Used to schedule recurring data imports into Apache Solr (from e.g. RDBMS, JSON files, ...).
Written for Solr 3.1 and migrated from GoogleCode.
I'll gladly accept a pull request that refactors it to work with latest version of Solr.
Solr is a very popular, blindingly fast open source enterprise search platform that originated inside Doug Cutting's Apache Lucene project. Its major features include powerful full-text search, hit highlighting, faceted search, dynamic clustering, database integration, rich document (e.g., Word, PDF) handling, and geospatial search. Solr is highly scalable, providing distributed search and index replication, and it powers the search and navigation features of many of the world's largest internet sites.

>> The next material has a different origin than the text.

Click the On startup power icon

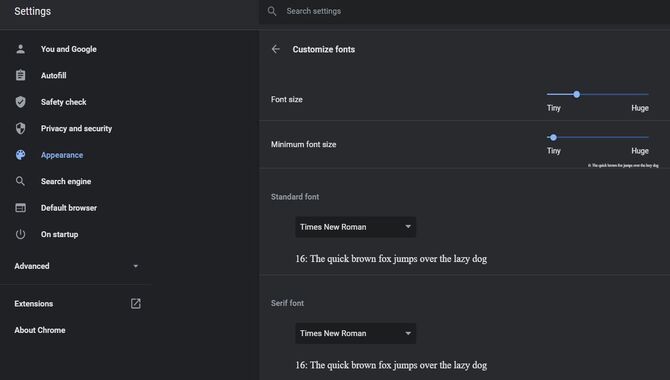(21, 234)
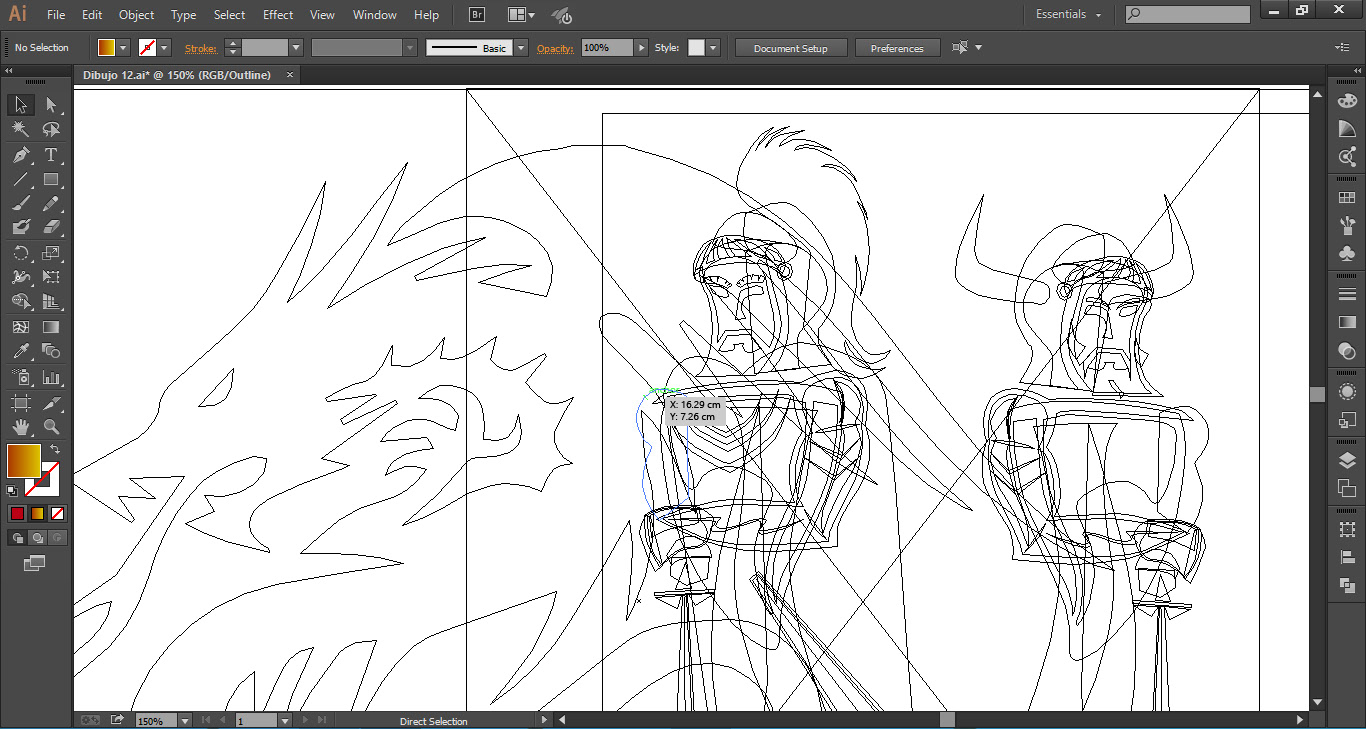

I wrote DIH Scheduler for myself, as I needed to periodically index changes made in MS SQL Server.
The Solr app was deployed on Windows Server (I know, it wasn't up to me), so I didn't have the option of using a simple cron job.
In 2010 I published the original source in the Solr Wiki,
and soon after more and more people started asking for a compiled version so they can just drop in a JAR file and be done with it.
- working DIH configuration in place
Important! There's currently a bug in the jar file, so you'll have to build it yourself, from the provided source (until I get some free time)
- download the jar file here (it's in the release folder).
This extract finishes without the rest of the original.